This week at the University of Huddersfield a couple of students are in trouble for setting up a Facebook page for a Nazi-inspired drinking game. The rules includes giving Nazi salutes, calling a player Mein Fuhrer, laying out the cards in swastika shape and drinking a pint of alcohol called ‘The Holocaust’. This is obviously being taken ‘very seriously’ by the University.
I am sure we all also remember the incident in 2005 with Prince Harry wearing a swastika armband to a fancy dress party, and the public outcry that followed.
WW2 ended over 60 years ago – does it really matter whether a group of kids use the terminology of the Nazi party in a drinking game? Or if a public figure wears a costume? Is it just another example of a nanny state and political correctness gone mad?
But human nature allow us to laugh at things that were once horrifying or scary once the danger has passed, which would imply that the Nazi party are no longer relevant in today’s society. So are we failing to make our younger generation aware of how close the modern-day far-right are to the Nazi party, with their Hitler worship and hate codes?
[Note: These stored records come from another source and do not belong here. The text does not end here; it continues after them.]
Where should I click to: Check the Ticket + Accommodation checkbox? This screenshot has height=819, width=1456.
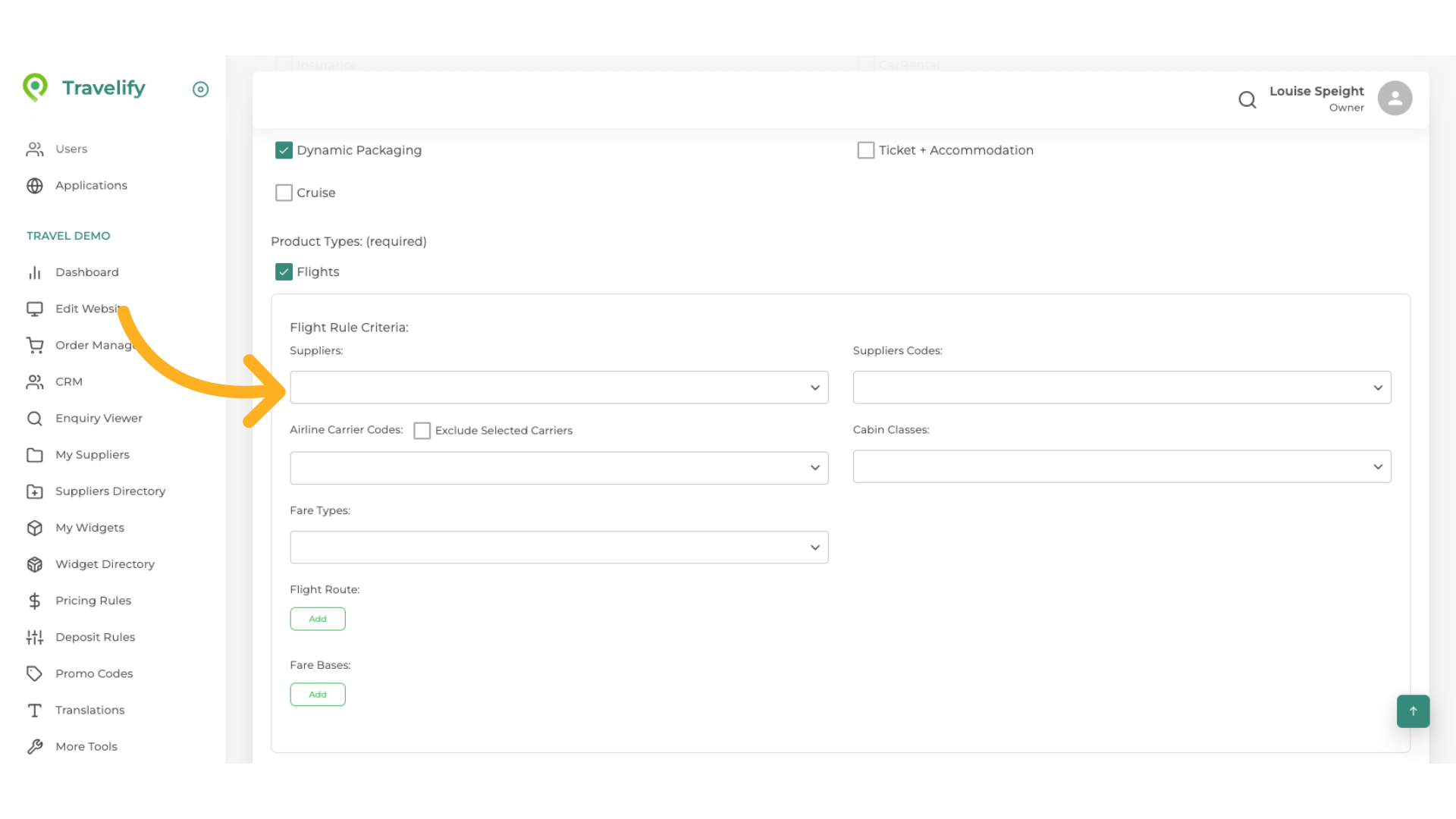coord(865,150)
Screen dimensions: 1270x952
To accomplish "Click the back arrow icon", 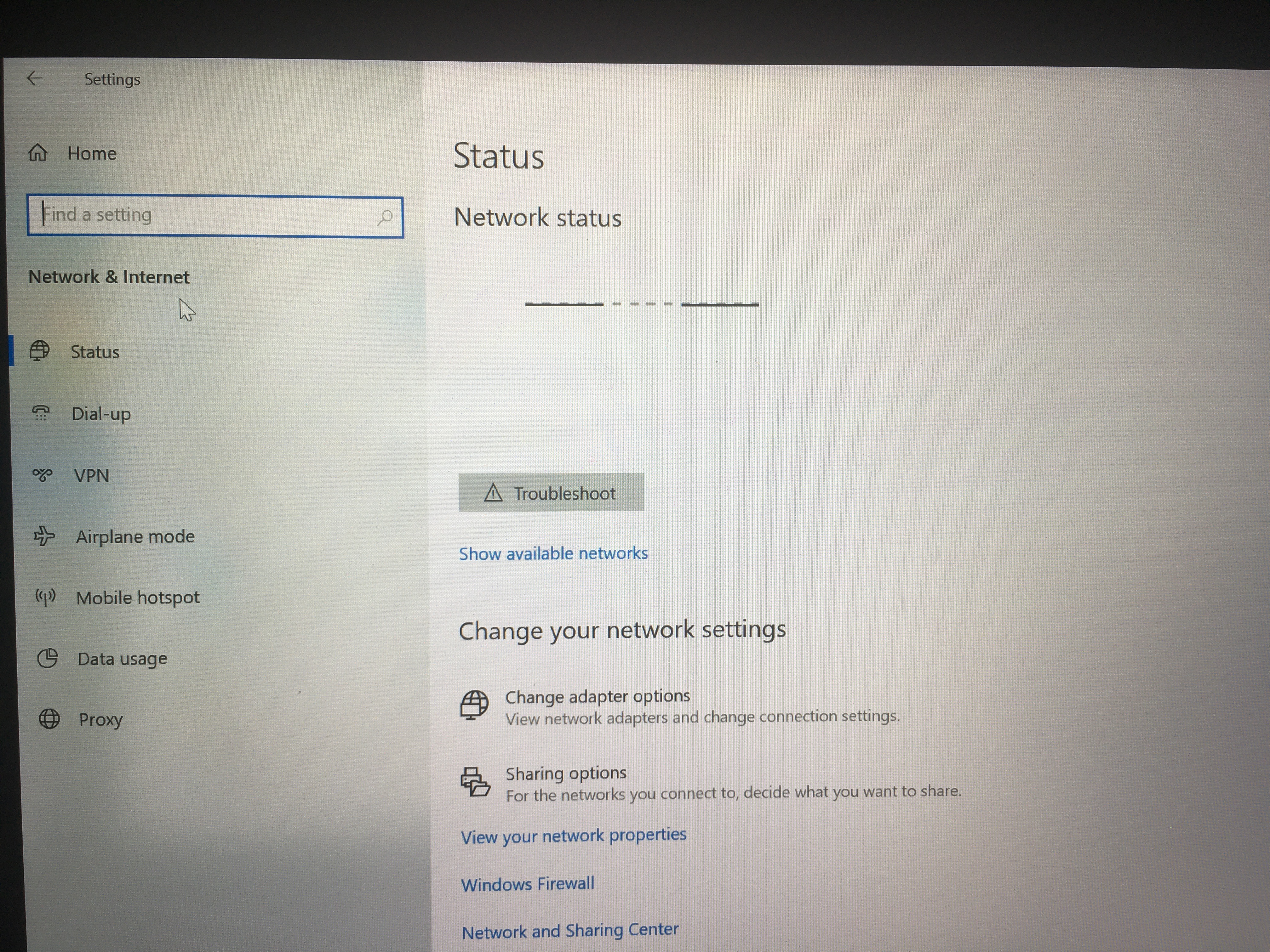I will [35, 79].
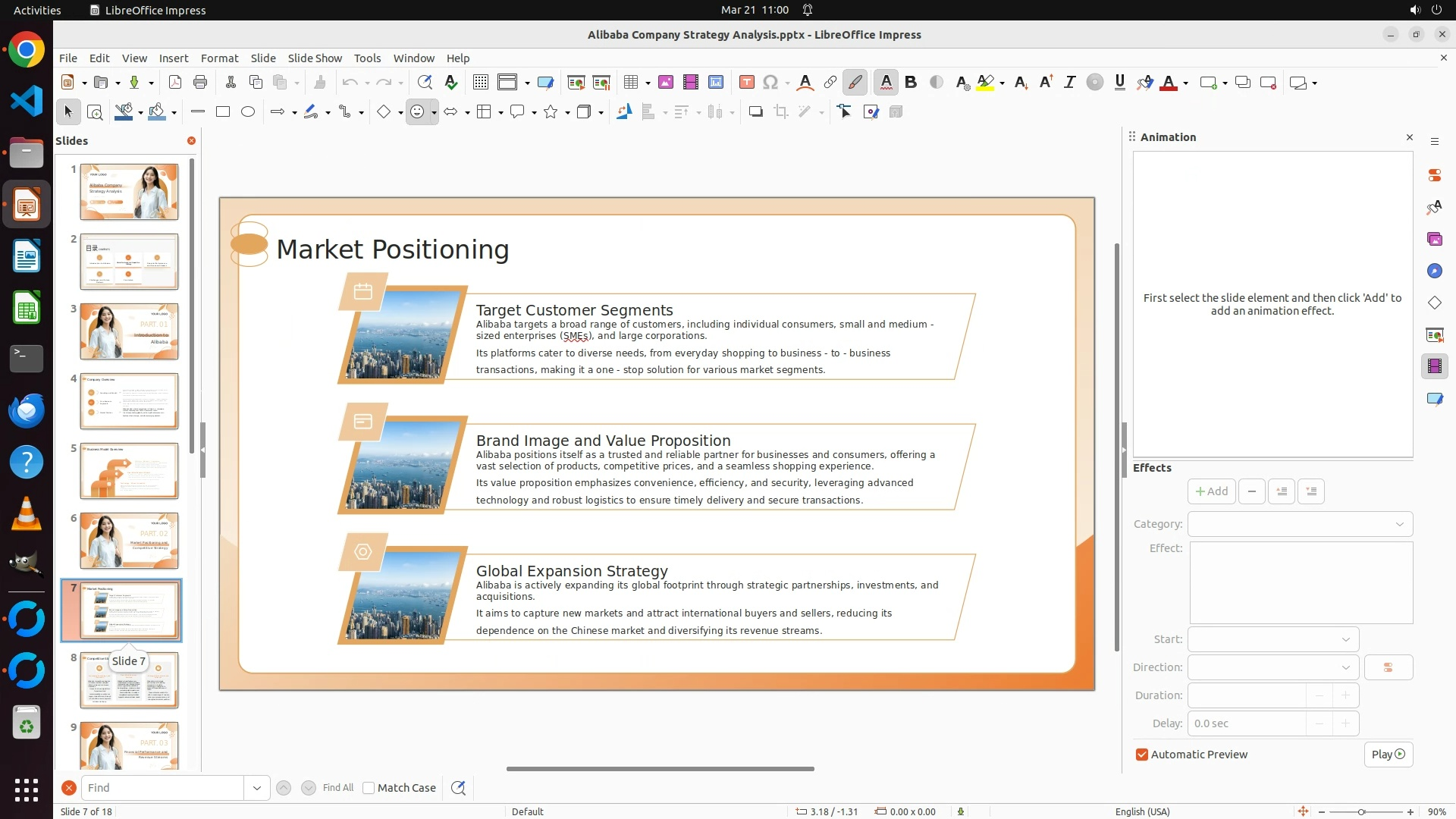
Task: Disable Automatic Preview checkbox
Action: [x=1142, y=755]
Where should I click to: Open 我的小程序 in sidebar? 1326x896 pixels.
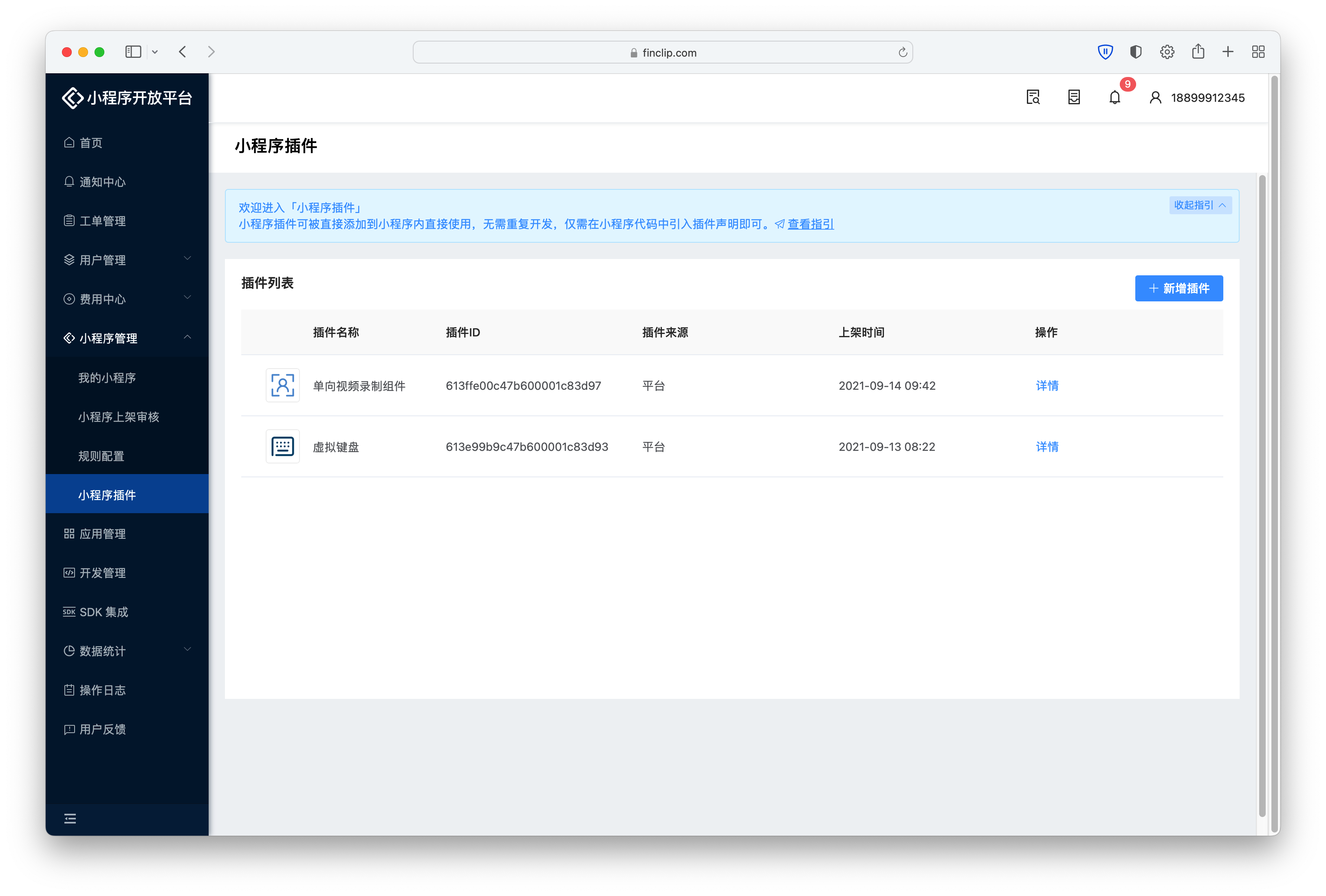pyautogui.click(x=107, y=378)
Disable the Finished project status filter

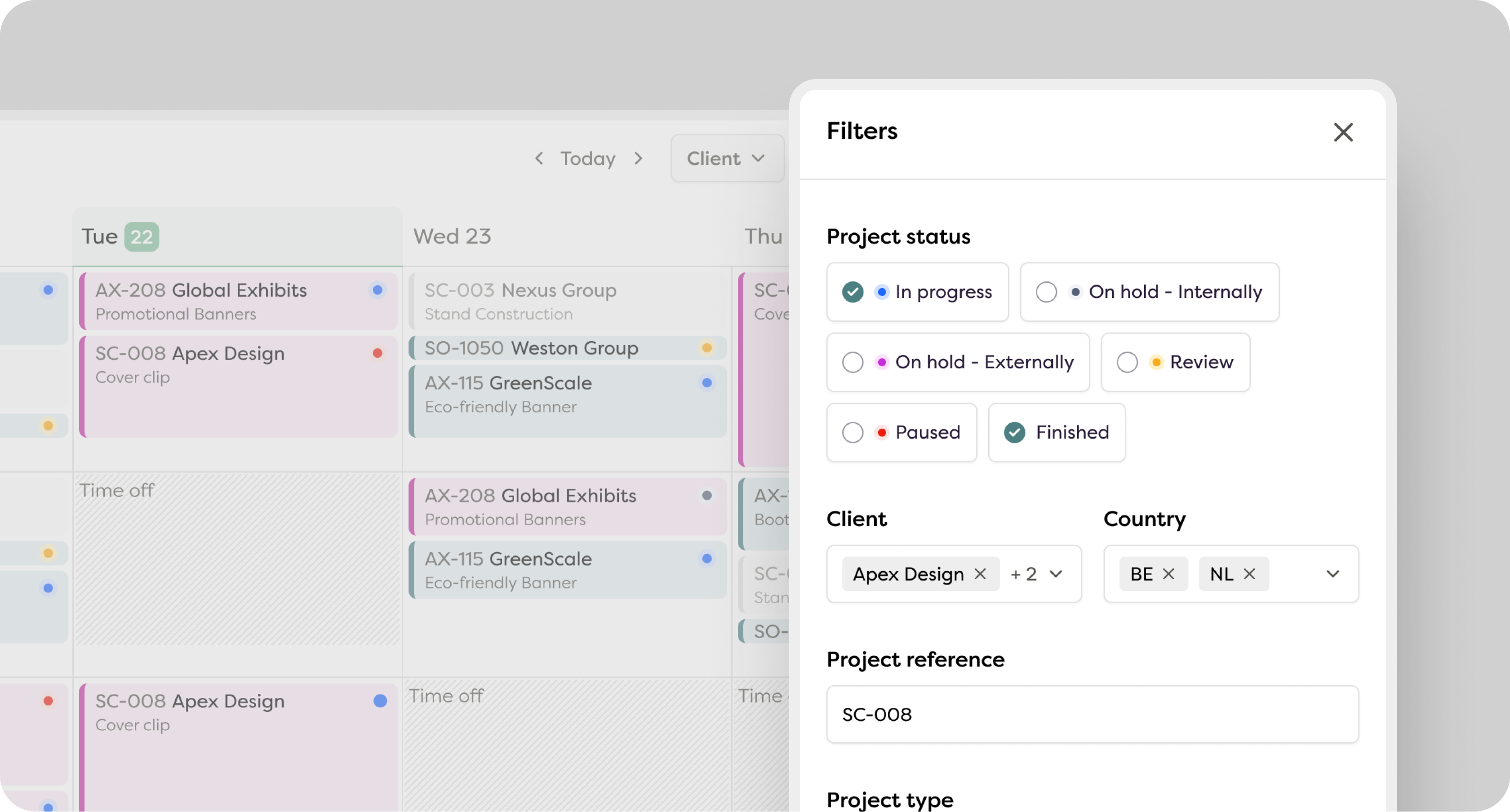coord(1015,432)
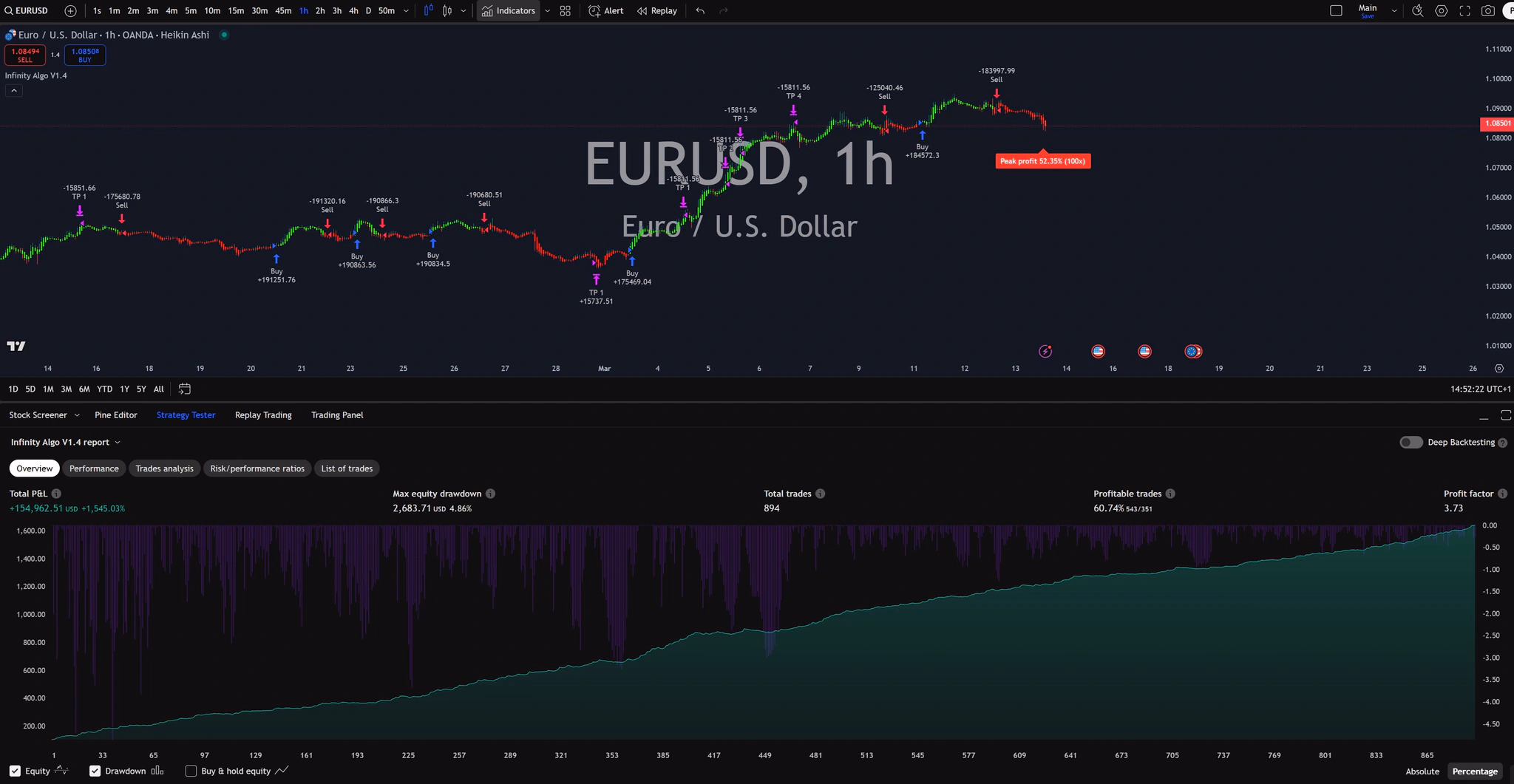
Task: Open the Trades analysis tab
Action: click(164, 468)
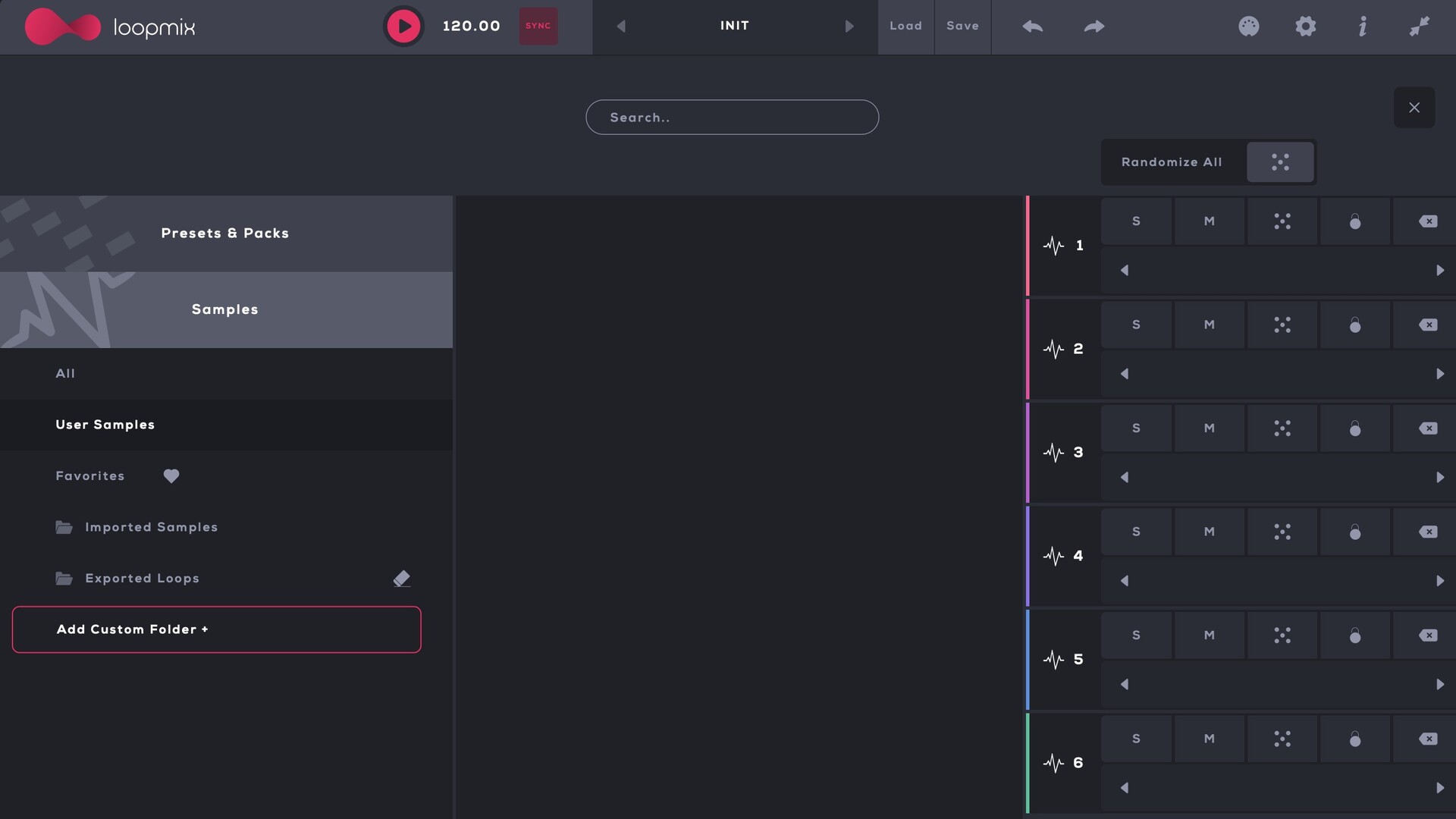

Are we failing to make sure the next generations will not forget the lessons learnt by the defeat of Hitler and the Third Reich?
Most of us are outraged by this type of story because we understand what the Nazi’s did to millions of people, and that the Nazi party is not dead and gone. It is alive and well in most Western countries; Neo-Nazism is on the rise and here in the UK we are fighting the BNP, who have learnt to present a more watered-down, user-friendly version of themselves in an attempt to gain political power.
It is our responsibility to make sure the fate of the millions people murdered by the Nazi Party must continue to be taught to make sure history is never allowed to repeat itself.